++++ Extrait

- Que pensez-vous du document présenté ?
- C’est un document d’orientation en deux parties, d’une quinzaine de pages qui fixent un certain nombre d’orientations pour l’avenir de la Corse, orientations que nous ne partageons pas toutes. A ce stade-là de la réflexion, il n’y a pas lieu d’en tirer quelques conséquences que ce soit, ni à s’y opposer de manière prématurée. L’exercice est difficile, quelque soit l’Exécutif, j’y suis passé. Il faut le prendre avec humilité. Il ne faut pas, non plus, se focaliser sur la portée de ce document.
- Pourquoi alors vous êtes-vous abstenus de le voter ?

++++++++
++++ Données

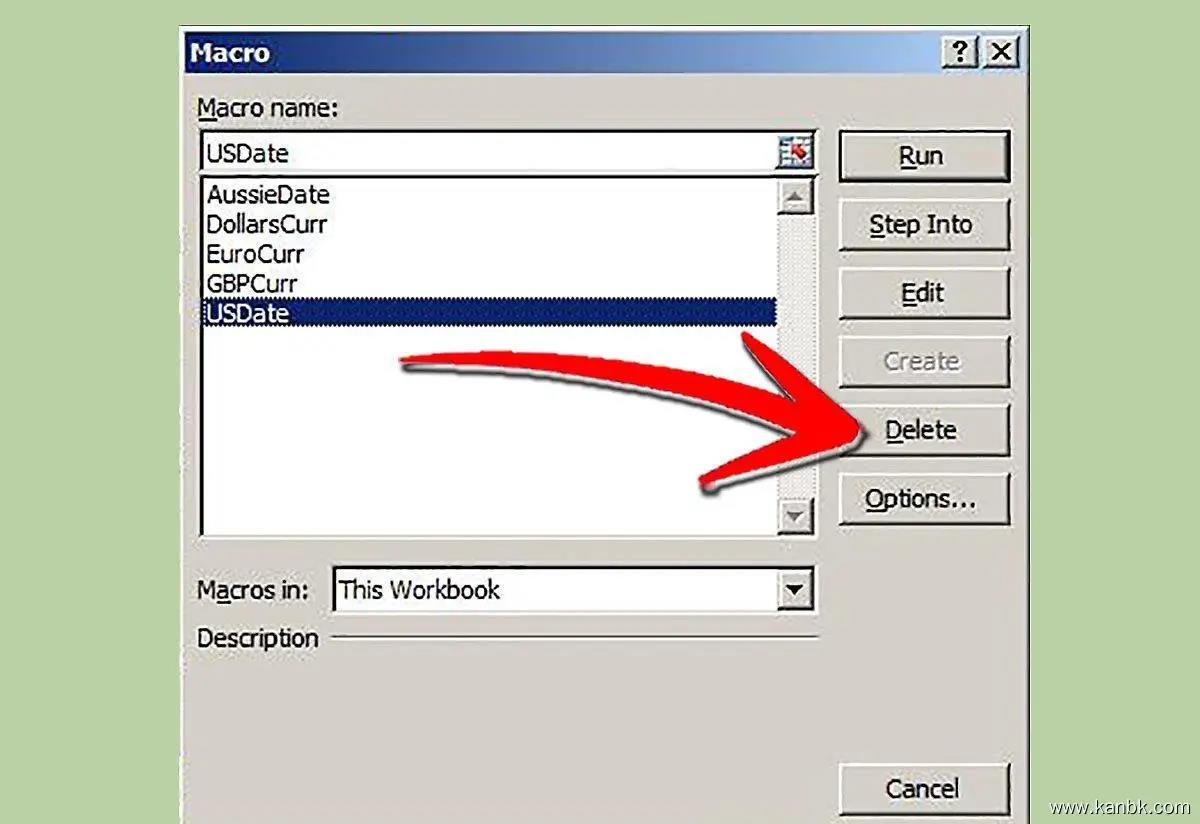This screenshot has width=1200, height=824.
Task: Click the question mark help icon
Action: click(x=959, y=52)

++++++++
++++ Données

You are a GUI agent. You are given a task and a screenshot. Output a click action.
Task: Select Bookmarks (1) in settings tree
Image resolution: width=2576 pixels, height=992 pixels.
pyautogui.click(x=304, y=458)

++++++++

Consignes>
1. D'après l'extrait, pourquoi ne faut-il ni tirer de conséquences du document d'orientation ni s'y opposer dès maintenant ?
2. Recopiez l'extrait entre « - C’est un document » et « de le voter ? », bornes incluses.

Réponses>
1. Parce que la réflexion n'en est qu'à ce stade. Il serait donc prématuré d'en tirer des conséquences ou de s'y opposer.

2.
- C’est un document d’orientation en deux parties, d’une quinzaine de pages qui fixent un certain nombre d’orientations pour l’avenir de la Corse, orientations que nous ne partageons pas toutes. A ce stade-là de la réflexion, il n’y a pas lieu d’en tirer quelques conséquences que ce soit, ni à s’y opposer de manière prématurée. L’exercice est difficile, quelque soit l’Exécutif, j’y suis passé. Il faut le prendre avec humilité. Il ne faut pas, non plus, se focaliser sur la portée de ce document.
- Pourquoi alors vous êtes-vous abstenus de le voter ?